Introducing a Novel AI-Aided Approach for 3D Joint Mapping and Discontinuity Characterization
摘要
Identifying the orientation of discontinuity planes is crucial for determining rock mass characteristics. Traces on rock outcrops typically serve as the primary data source for structural characterization. Obtaining precise trace data is vital, as they are often the only visible and measurable parameters in most outcrops. While manual recognition and detection of traces on high-resolution textured 3D models are relatively straightforward, the process can be enhanced using machine learning to detect and measure the shape of these 3D traces. This paper employs an AI-aided trace detection process where trace data are structured through 2D thinning, 3D re-projection, clustering, segmentation, and segment linking. The resulting linked segments are exported as 3D polylines, each corresponding to a trace.
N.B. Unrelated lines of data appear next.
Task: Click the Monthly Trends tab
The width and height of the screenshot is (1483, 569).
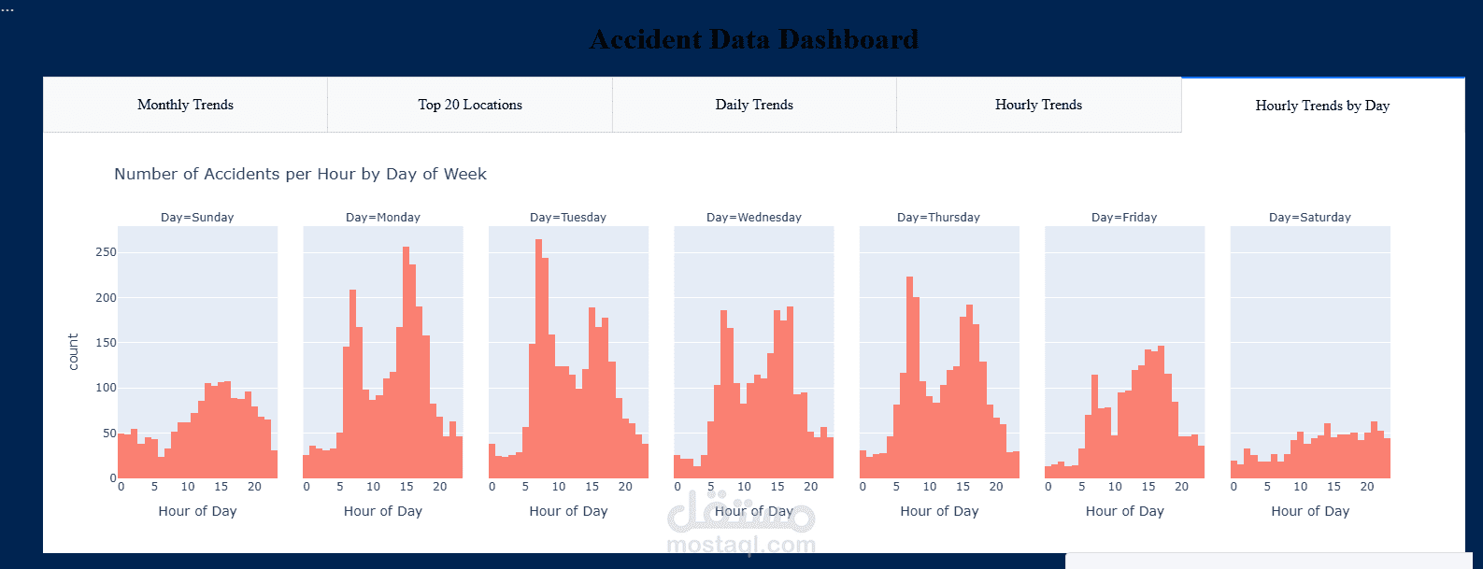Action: point(185,105)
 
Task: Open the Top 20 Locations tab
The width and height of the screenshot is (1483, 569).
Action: point(470,105)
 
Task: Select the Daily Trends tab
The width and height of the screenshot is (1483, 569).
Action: point(754,105)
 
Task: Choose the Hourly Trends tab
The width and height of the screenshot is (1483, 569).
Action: point(1038,105)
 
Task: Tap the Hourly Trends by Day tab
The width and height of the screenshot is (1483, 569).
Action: point(1322,106)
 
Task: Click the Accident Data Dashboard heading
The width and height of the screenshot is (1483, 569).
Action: point(754,39)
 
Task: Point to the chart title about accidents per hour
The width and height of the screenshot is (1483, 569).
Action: point(300,174)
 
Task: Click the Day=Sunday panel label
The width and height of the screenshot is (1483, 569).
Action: point(197,217)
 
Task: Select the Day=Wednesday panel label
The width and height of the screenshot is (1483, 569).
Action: point(754,217)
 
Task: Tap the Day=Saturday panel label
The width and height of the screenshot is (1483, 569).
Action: point(1310,217)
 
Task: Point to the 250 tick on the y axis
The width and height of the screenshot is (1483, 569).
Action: point(106,252)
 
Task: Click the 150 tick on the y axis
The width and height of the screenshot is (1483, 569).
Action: point(106,343)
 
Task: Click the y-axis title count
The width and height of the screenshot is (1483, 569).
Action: point(74,352)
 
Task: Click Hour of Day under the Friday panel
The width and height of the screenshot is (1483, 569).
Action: point(1124,511)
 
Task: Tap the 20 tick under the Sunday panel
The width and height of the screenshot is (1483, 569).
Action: point(254,487)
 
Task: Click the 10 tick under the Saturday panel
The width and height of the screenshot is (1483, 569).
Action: point(1300,487)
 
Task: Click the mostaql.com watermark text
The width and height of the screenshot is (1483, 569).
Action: point(741,545)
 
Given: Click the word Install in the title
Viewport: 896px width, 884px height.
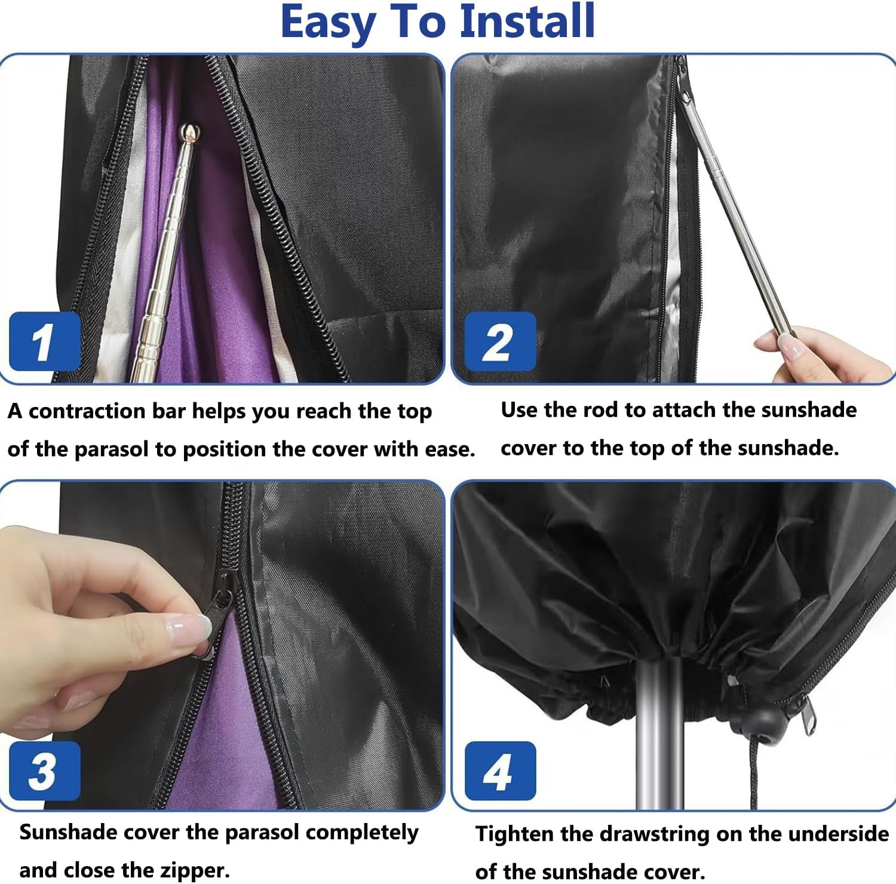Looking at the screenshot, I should point(527,22).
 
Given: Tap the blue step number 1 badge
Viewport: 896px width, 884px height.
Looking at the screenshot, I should point(45,342).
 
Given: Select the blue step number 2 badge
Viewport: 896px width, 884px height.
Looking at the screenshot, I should point(500,342).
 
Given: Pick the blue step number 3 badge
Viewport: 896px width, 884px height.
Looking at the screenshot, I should point(45,771).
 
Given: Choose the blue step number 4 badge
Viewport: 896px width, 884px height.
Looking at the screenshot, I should point(500,771).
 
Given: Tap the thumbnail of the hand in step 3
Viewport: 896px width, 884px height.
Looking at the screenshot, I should point(190,628).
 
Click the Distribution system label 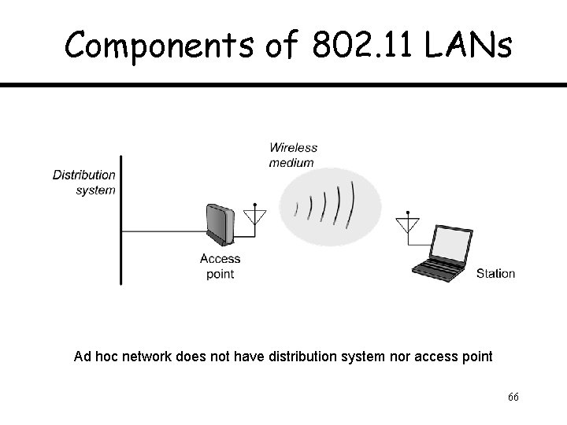click(84, 182)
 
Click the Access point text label click(220, 266)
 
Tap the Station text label click(495, 274)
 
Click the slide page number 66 click(513, 397)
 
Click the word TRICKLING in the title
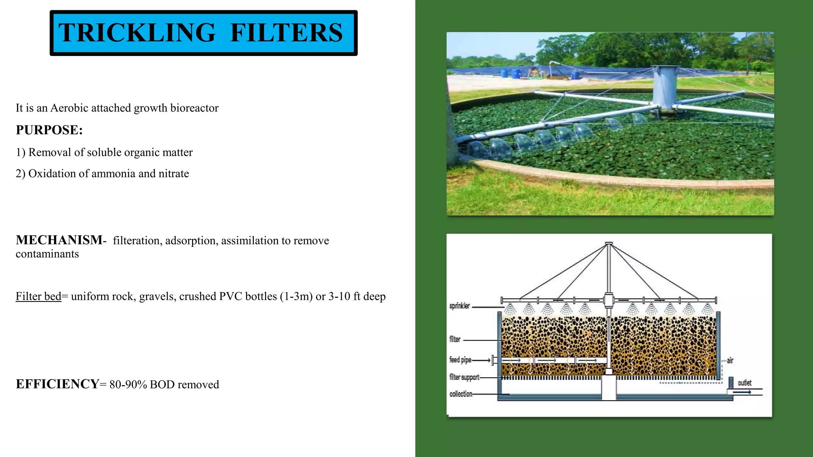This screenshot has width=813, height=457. pyautogui.click(x=137, y=33)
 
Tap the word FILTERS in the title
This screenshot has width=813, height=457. pyautogui.click(x=286, y=33)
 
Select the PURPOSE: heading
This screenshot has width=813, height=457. pyautogui.click(x=49, y=130)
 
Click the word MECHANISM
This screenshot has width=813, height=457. pyautogui.click(x=59, y=240)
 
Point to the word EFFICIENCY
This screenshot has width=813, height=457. pyautogui.click(x=58, y=384)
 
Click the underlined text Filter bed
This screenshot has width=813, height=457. pyautogui.click(x=39, y=296)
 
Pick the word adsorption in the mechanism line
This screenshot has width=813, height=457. pyautogui.click(x=191, y=240)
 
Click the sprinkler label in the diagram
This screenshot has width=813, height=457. pyautogui.click(x=460, y=306)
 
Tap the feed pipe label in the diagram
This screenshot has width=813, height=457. pyautogui.click(x=460, y=360)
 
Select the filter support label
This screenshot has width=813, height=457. pyautogui.click(x=464, y=377)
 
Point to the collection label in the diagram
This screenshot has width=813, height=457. pyautogui.click(x=461, y=394)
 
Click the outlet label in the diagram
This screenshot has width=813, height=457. pyautogui.click(x=744, y=383)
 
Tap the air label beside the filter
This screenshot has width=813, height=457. pyautogui.click(x=730, y=361)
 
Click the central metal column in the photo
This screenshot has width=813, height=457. pyautogui.click(x=665, y=85)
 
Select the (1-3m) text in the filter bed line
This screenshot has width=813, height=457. pyautogui.click(x=296, y=296)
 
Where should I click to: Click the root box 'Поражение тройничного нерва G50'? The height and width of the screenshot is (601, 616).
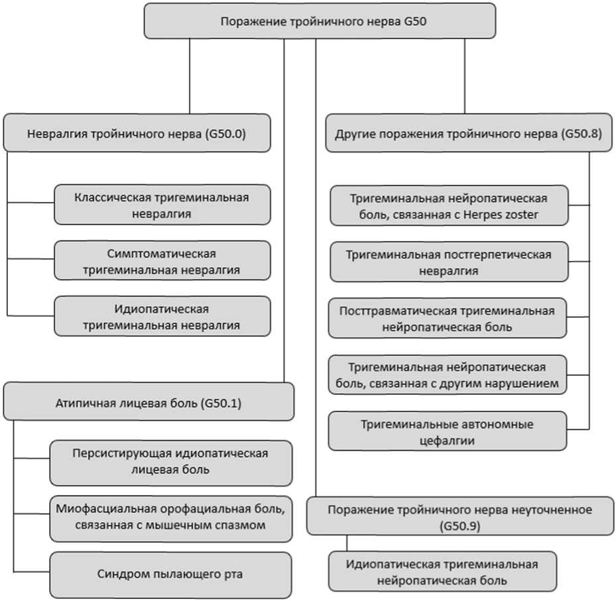[320, 21]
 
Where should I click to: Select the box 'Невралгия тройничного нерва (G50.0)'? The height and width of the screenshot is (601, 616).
[137, 133]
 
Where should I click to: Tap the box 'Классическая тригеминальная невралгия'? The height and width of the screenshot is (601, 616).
[162, 205]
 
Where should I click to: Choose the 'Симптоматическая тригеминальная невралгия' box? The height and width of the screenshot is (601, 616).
[162, 260]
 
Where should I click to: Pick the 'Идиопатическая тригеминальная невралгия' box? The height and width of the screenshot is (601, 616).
[162, 316]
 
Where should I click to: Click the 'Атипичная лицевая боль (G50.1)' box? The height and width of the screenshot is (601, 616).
[149, 402]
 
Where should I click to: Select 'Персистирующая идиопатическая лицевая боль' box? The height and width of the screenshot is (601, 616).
[171, 463]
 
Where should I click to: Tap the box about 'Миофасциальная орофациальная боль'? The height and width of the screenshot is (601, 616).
[171, 519]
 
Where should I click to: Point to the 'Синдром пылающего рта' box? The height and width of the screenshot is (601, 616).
[170, 575]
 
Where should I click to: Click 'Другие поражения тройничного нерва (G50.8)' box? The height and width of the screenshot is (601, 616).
[469, 133]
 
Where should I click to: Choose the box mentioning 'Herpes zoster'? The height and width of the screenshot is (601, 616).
[449, 205]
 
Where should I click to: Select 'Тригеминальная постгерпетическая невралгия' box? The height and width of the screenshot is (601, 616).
[449, 262]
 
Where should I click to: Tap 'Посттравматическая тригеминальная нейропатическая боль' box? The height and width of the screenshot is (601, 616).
[448, 318]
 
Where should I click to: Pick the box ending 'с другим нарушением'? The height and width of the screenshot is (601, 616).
[448, 375]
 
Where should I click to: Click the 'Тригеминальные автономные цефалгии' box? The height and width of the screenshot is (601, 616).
[448, 431]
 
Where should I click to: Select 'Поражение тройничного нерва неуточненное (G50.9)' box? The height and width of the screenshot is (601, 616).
[460, 516]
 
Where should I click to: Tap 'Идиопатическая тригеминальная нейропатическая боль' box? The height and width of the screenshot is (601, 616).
[442, 572]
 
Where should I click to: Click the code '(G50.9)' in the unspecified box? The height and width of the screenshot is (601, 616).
[460, 526]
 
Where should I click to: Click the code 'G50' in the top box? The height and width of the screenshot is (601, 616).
[415, 21]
Our trace network analysis algorithm incorporates the concepts of curved and straight traces, with curved traces representing their discontinuity planes and intersecting straight traces identifying co-planar traces. We employ stereonet analysis and fuzzy c-means clustering techniques to identify principal joint sets. The study concludes by calculating normal set spacing from 3D joint sets, determining perpendicular distances between discontinuity planes within sets along a virtual scanline based on full-persistency or non-persistency assumptions. The methodology’s effectiveness is theoretical and practical, as demonstrated through its application to a real case study, marking a significant advancement in characterizing rock mass structural properties.